Der abendliche Spießrutenlauf vom Neuköllner Hermannnplatz zum Kottbusser Tor in Kreuzberg lässt erahnen, wie es dazu kommt: Aus den Wohnungen schießen manche Raketen quer über die Straße in die gegenüberliegenden Häuserblocks, andere werfen extrem laute Böller auf den Gehweg. Mit dem Blick nach oben lässt es sich hier sicherer spazieren gehen.

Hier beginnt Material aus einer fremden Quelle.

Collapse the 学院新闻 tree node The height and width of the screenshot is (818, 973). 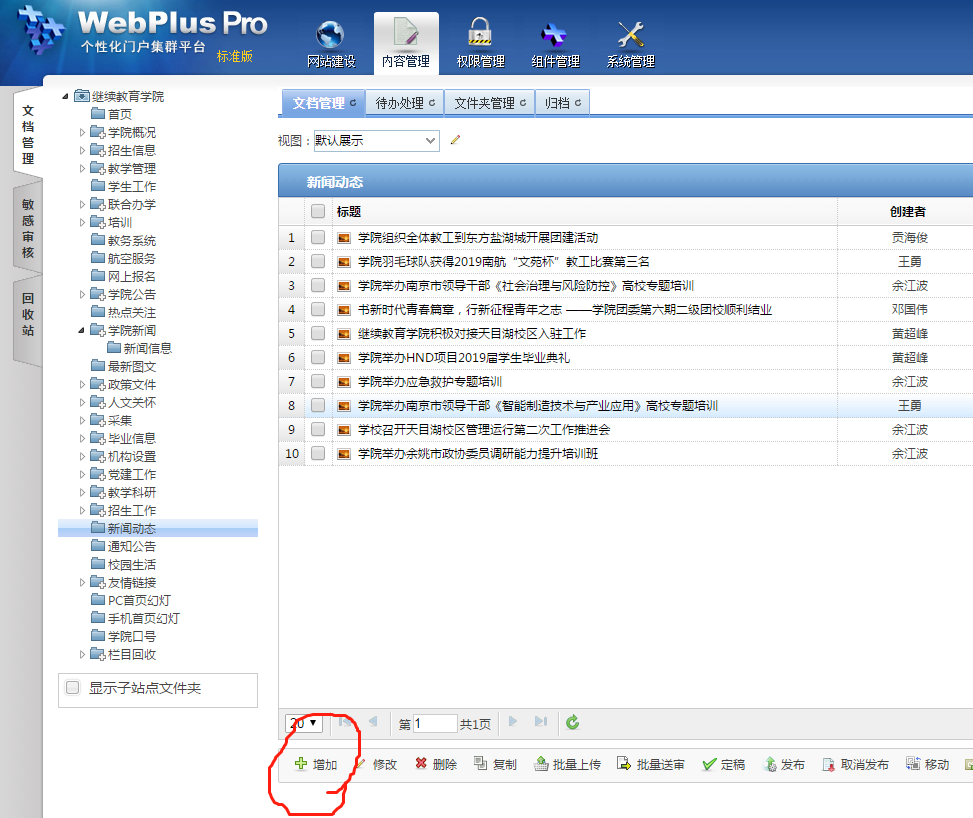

„Hier kann man noch alles machen“
Neukölln und die Gegend um das Kottbusser Tor, „Kotti“ genannt, sind nicht nur durch soziale Probleme geprägt, durch Kriminalität und Negativnachrichten, sie sind auch das Ausgehviertel für Jüngere, für Studenten und Jugendliche aus der ganzen Welt. Ahmed wohnt hier, ein 25-Jähriger, der den gleichen Weg entlang des Kottbusser Dammes nimmt auf dem Weg zu einer Party – und einfach einen guten Rutsch wünscht. „Ist das nicht geil hier? Das gibt’s nicht in Köln, auch nicht in…Bayern“, ruft er, „hier kann man alles machen“.
Die Gegend hier ist eine andere Welt als die offizielle Partymeile am Brandenburger Tor, wo viele Touristen feiern – und wo Berlin an diesem Abend besonders verletzlich ist. Als dort ein Besucher noch vor Mitternacht „Bombe, Bombe, Bombe“ ruft, fackeln die Sicherheitskräfte nicht lange. Festnahme und Anzeige. „Er feiert nun #Welcome 17 bei uns“, twittert später die Polizei. Auf der Suche nach Normalität ist in Berlin wieder vieles erlaubt – makabre Scherze gehören knapp zwei Wochen nach dem tödlichen Anschlag auf den Weihnachtsmarkt noch nicht dazu.